TSET is working to educate policymakers on the need to plug holes in the state’s Clean Indoor Air laws and makes strategic investments across the state to combat the burden of tobacco use on Oklahoma families, businesses and communities.

One TSET program – Free The Night – engages bar and club owners seeking to provide a smokefree environment for patrons and employees. Free The Night seeks out bar owners and offers education, outreach and support to those wanting to voluntarily become a smokefree establishment.

To learn more about the benefits for bar owners and patrons of going smokefree, check out the full story here and for the whole suite of TSET stories on tobacco control and prevention click here.

Shape Your Future partners with Bart & Nadia Sports Experience to educate families on healthy behaviors

Bart & Nadia Sports Experience

Shape Your Future partnered with the Bart & Nadia Sports Experience this year to educate families about the importance of physical activity, sports, fitness, wellness and cultivating an Olympic spirit.

The three-day annual event attracted 250 students from six schools.
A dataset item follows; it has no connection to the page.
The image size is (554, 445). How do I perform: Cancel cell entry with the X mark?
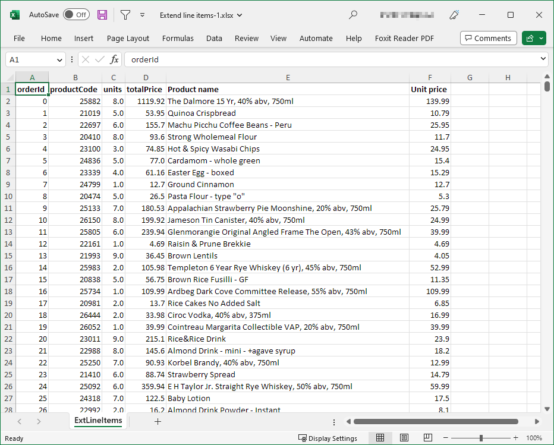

The students were given the opportunity to participate in a variety of sports and activities, including kayaking, basketball, rowing, bicycling and more. Students rotated through more than 10 booths and participated in different types of physical activity for 15 minutes at each stop.

The Bart & Nadia Sports Experience also featured education on the importance of children getting 60 minutes of physical activity per day and filling half their plates with fruits and vegetables at each meal.

Each student went home with a Shape Your Future goody bag that included a healthy snack recipe and physical activity items to encourage healthy eating and moving more. Shape Your Future also provided equipment that could be used for physical activity at participating schools.

Exposing youth to different types of physical activity is a great way to encourage healthy behaviors and supports Shape Your Future’s goals of encouraging Oklahomans to eat better, move more and be tobacco free.